Page extract Start Marker

San Antonio’s water system is struggling with a drop in pressure, with frozen plumbing, leaks, and a drop in water supplies all contributing to the problem. As of late Wednesday, SAWS estimated that 30% of its customers lacked water service, and it issued a system-wide notice Wednesday to boil drinking water in part because officials were uncertain whether low pressures have drawn unwanted contaminants into the system.
CPS Energy reported significant improvements Thursday morning in reconnecting residents. Utility officials say it is not imposing any controlled blackouts, with fewer than 8,000 remaining households without power mostly because of equipment damage.
But during most severe blackouts amid sub-freezing temperatures Monday and Tuesday, CPS Energy and SAWS decided to cut power to some SAWS pump stations to spare other sites, including hospitals, police and fire stations, and medical research centers, officials said.
“We coordinated with [CPS Energy], recognizing the problem we were creating on the water side, but also acknowledging the challenges they were facing on the electrical side,” SAWS Chief Operations Officer Steve Clouse said Wednesday.
Clouse added that “almost all SAWS facilities are identified as being critical assets within CPS [Energy].”
“In other words, when they turn off a circuit – a large part of town – they know if we have pump station there, and they protect the electrical supply to that pump station, if possible,” he said.
Power cuts during planned blackouts come at the circuit level, with CPS Energy choosing which circuits to shut down and which to remain open. Roughly two-thirds of its system – 250 circuits – is eligible for shutoff.

Page extract End Marker
Data provided Start Marker

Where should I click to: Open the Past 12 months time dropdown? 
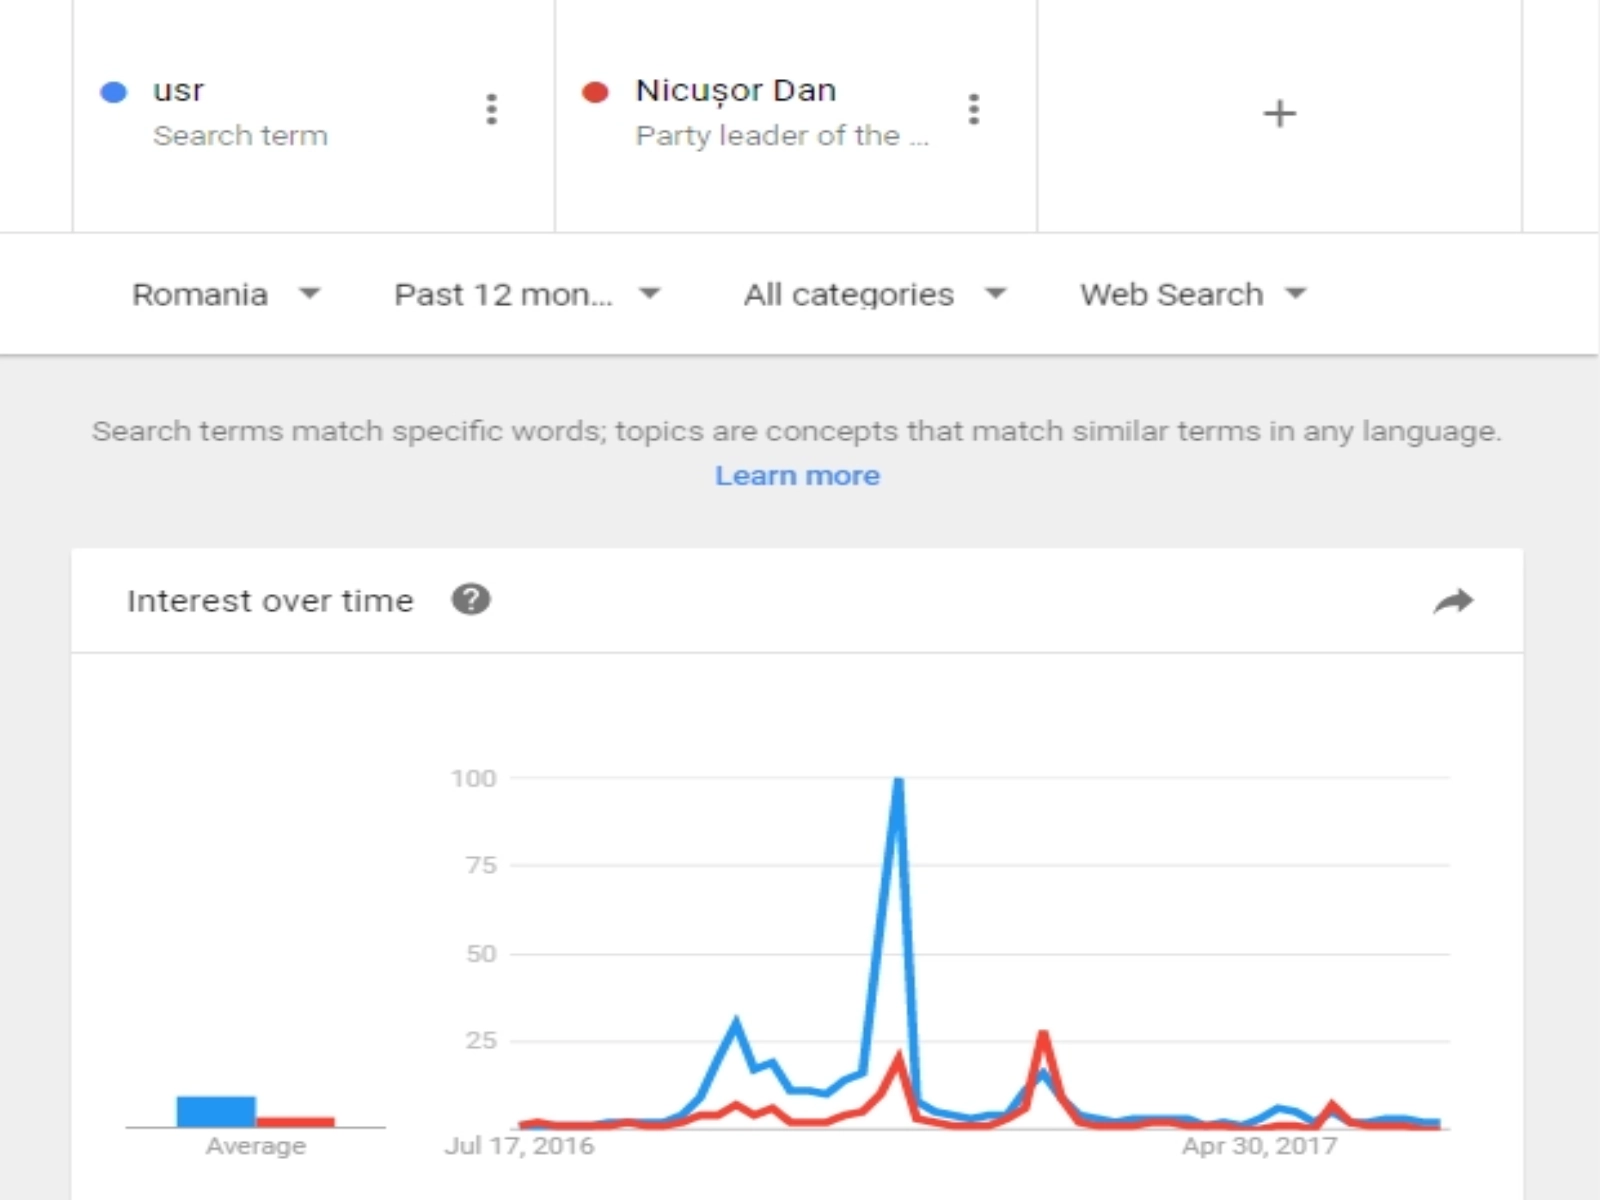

Data provided End Marker

Parts of the exercise »
[1] Do these statements agree with the San Antonio outage report? For each, answer yes or no and quote the words of the report that decide it.
(a) As of late Wednesday, SAWS estimated that 30% of its customers had no water service.
(b) On Thursday, CPS Energy was still imposing controlled blackouts.
(c) CPS Energy can shut off every circuit in its system during planned blackouts.
[2] Answer from the San Antonio outage report:
(a) Who is the SAWS Chief Operations Officer?
(b) How many households were still without power on Thursday morning?
(c) Which sites were spared when power to some SAWS pump stations was cut?
[3] Pick up the San Antonio outage report after its last sentence and keep writing.

Answers by item number »
[1]
(a) Yes: "As of late Wednesday, SAWS estimated that 30% of its customers lacked water service"
(b) No: "it is not imposing any controlled blackouts"
(c) No: "Roughly two-thirds of its system – 250 circuits – is eligible for shutoff."

[2]
(a) Steve Clouse
(b) Fewer than 8,000
(c) Hospitals, police and fire stations, and medical research centers

[3]
Another one-third – approximately 125 circuits – is not eligible. These connect to medical facilities and public safety sites, according to CPS Energy.
Maps or detailed drawing of these circuits are closely guarded and kept from the general public. Electric utilities never share details about the exact layout of their systems, citing the vast array of security risks it could pose.
“We will protect that circuit-level information, from that basis alone,” CPS Energy Chief Customer Engagement Officer Rudy Garza told the San Antonio Report earlier this week.
In a call with reporters Thursday, CPS Energy President and CEO Paula Gold-Williams confirmed that most SAWS pumps are on circuits deemed critical. But she added that CPS Energy needed to make such steep demand cuts that it switched off electricity to some circuits on the critical list.
“As the crisis got worse, we in turn had to hit some of those critical circuits,” Gold-Williams said. “Not all of them, but some of them.”
Utility officials at both SAWS and CPS Energy describe the water pump shutoff as a difficult but necessary decision, given the circumstances.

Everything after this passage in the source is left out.